The people of Iran have not only paid a high price for the authorities’ bungled response to the spread of the coronavirus. The country is gangrened by massive corruption, and workers pay the price.
Omid Asadbeigi, owner of the giant Haft Tapeh agro-industrial sugar complex in Shush, is currently on trial in Tehran along with twenty other defendants charged with currency smuggling, illegal transactions and bribery totaling some USD 1.4 billion, a huge sum of money in cash-strapped Iran. According to state television, the prosecutor called the operation ‘a new national record’. Asadbeigi and the others are accused of using privileged access to hard currency loans at a special rate to sell the money on the market at three times the price.
The dollars for Haft Tapeh were ostensibly to finance investment in new machinery for the country’s leading sugar producer. Asadbeigi acquired the state-owned company in a murky deal in 2015 at a fraction of its value. At the time, the company was substantially in arrears to the social security system and workers’ wages were unpaid for many months at a time. The recent cash gift to the owner has changed nothing; Haft Tapeh workers have not received their wages since mid-March; drivers have not been paid since February.

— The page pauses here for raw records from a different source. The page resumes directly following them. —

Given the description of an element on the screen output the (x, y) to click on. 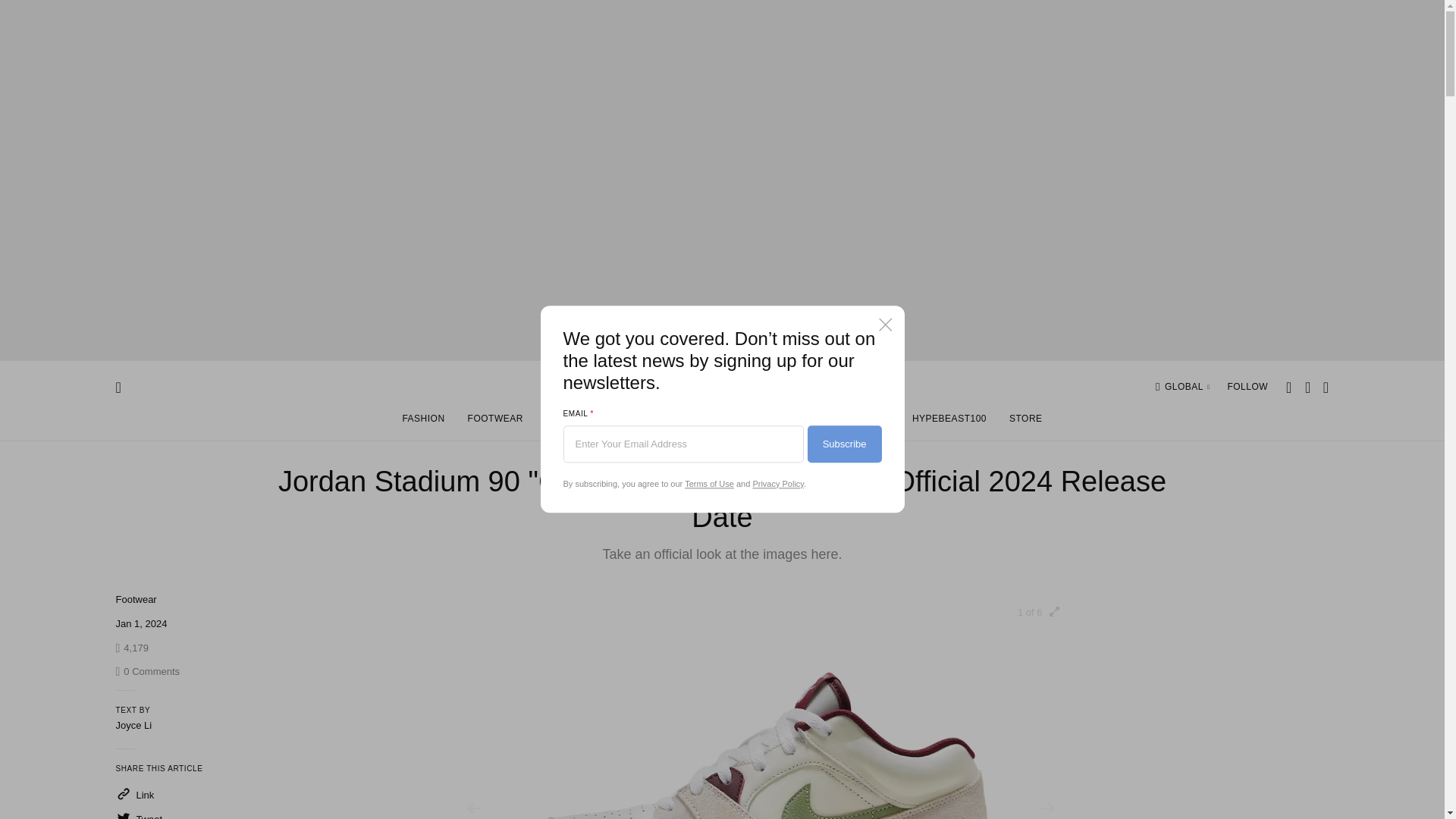
ART (555, 421)
Joyce Li (133, 725)
BRANDS (795, 421)
LIFESTYLE (727, 421)
Footwear (135, 599)
STORE (1025, 421)
MUSIC (663, 421)
FASHION (147, 671)
GLOBAL (422, 421)
MAGAZINE (1187, 387)
Footwear (864, 421)
FOOTWEAR (135, 599)
3rd party ad content (495, 421)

In 2008, the Haft Tapeh workers established an independent union, affiliated to the IUF, in the course of a 42-day strike over unpaid wages. They have been compelled to resort to strikes and demonstrations ever since in the face of massive, periodic wage arrears. Rather than acting to ensure payment of wages and benefits, the regime periodically calls on the army and police to repress worker protests. Haft Tapeh workers were demonstrating for their wages when Iran was rocked by a national uprising of the urban poor in November last year, causing Haft Tapeh to close. They returned to work in December, their wages still in arrears, and now the cycle of poverty and corruption has begun again.
Haft Tapeh workers demonstrate in Shush in November 2019 to demand their unpaid wages
In the opaque world of Iranian politics, trials and criminal prosecution are used to settle internal disputes between ruling factions. Whatever verdict emerges from the courtroom, it will be impossible to map the precise circuit of corruption which gave a company access to a massive hoard of hard currency while starving its workers. For the IUF, the essential matter is this: all Haft Tapeh workers must be paid their full wages and benefits regularly and their union must be recognized by the company and the regime.